━━━ Information ━━━

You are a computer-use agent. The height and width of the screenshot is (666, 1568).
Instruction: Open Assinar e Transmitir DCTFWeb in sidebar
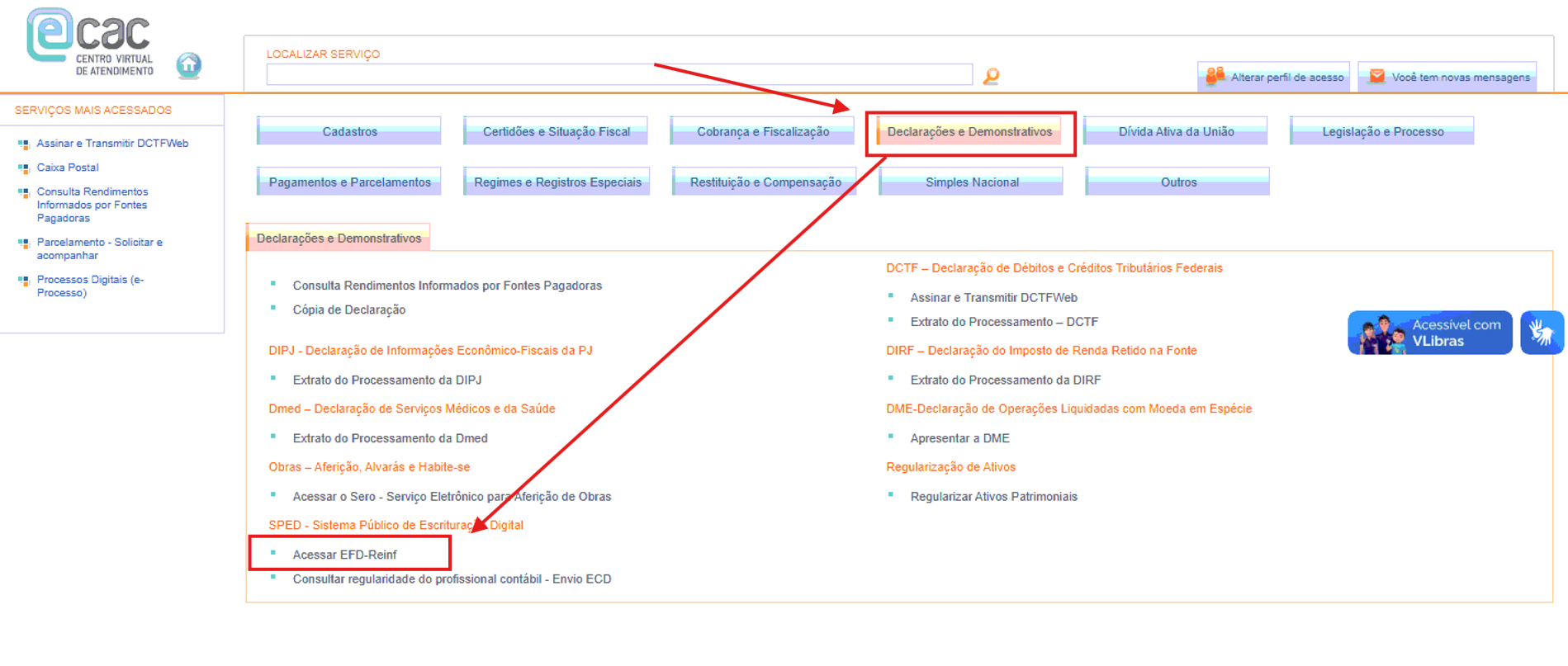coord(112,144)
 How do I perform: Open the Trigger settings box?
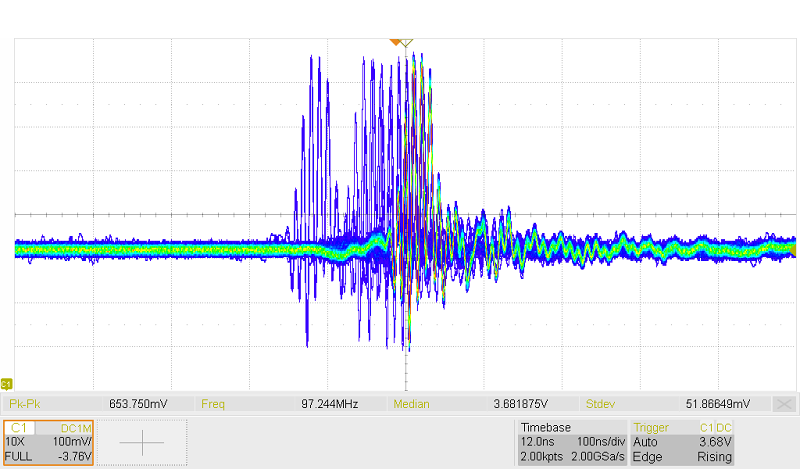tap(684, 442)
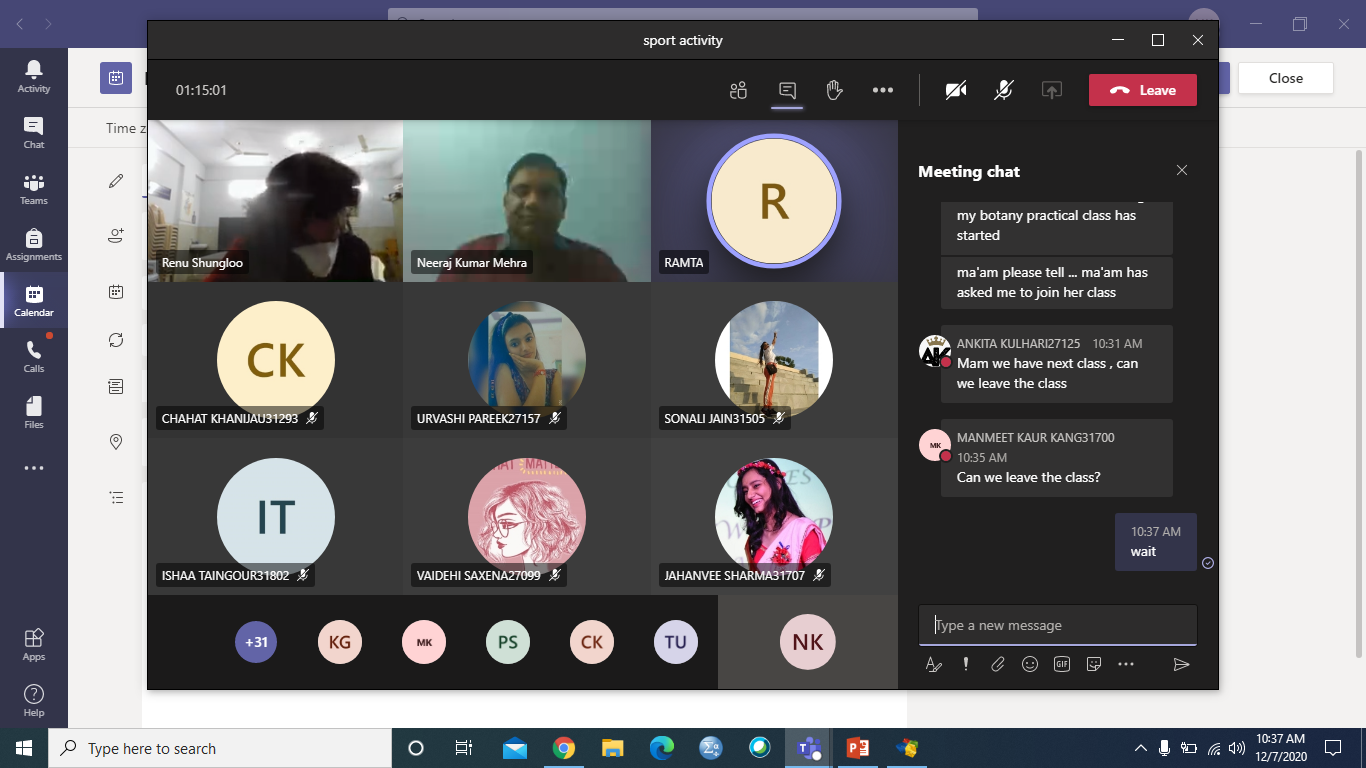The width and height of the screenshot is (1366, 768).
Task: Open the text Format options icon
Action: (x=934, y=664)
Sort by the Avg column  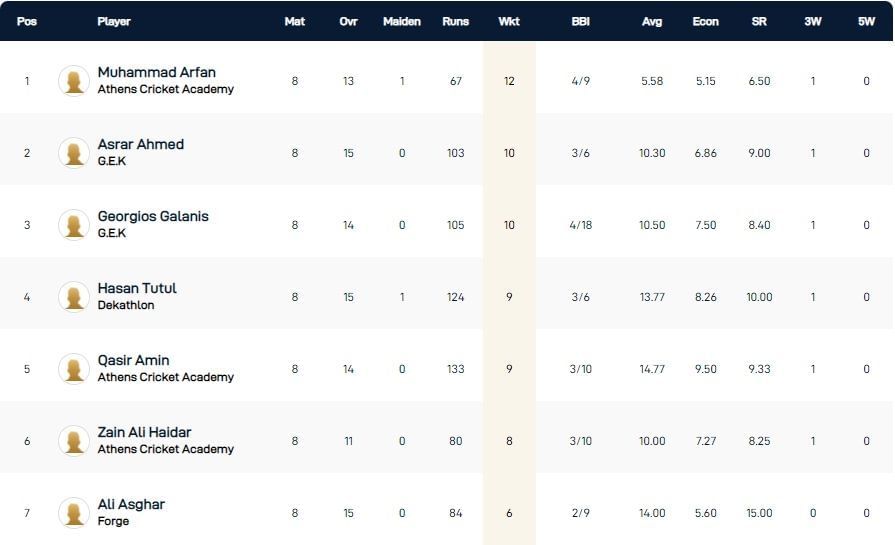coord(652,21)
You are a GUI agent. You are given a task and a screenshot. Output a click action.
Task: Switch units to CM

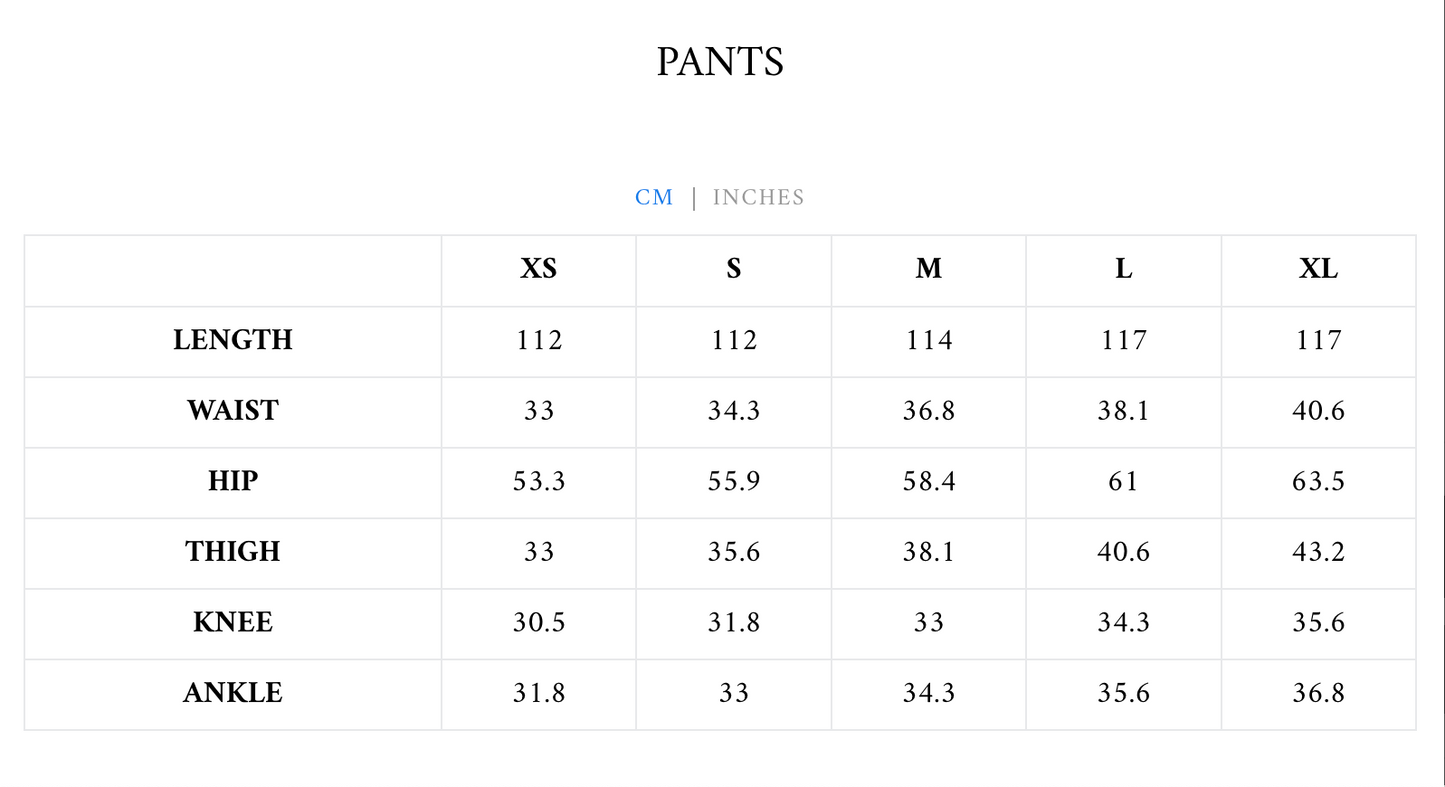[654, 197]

━━━
━━━ Information ━━━

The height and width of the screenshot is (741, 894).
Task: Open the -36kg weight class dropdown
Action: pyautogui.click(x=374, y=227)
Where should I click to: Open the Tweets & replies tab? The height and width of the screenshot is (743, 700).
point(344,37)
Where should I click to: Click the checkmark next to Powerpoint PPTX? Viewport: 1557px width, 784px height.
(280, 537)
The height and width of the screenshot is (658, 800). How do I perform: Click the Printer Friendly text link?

━━━

(Aim of the exercise) Wherever the word "agent" occurs in the data above, copy the line it sits in.

(Expected answer)
You are a computer-use agent. The height and width of the screenshot is (666, 1568).
You are a GUI agent. You are given a task and a screenshot. Output a click action.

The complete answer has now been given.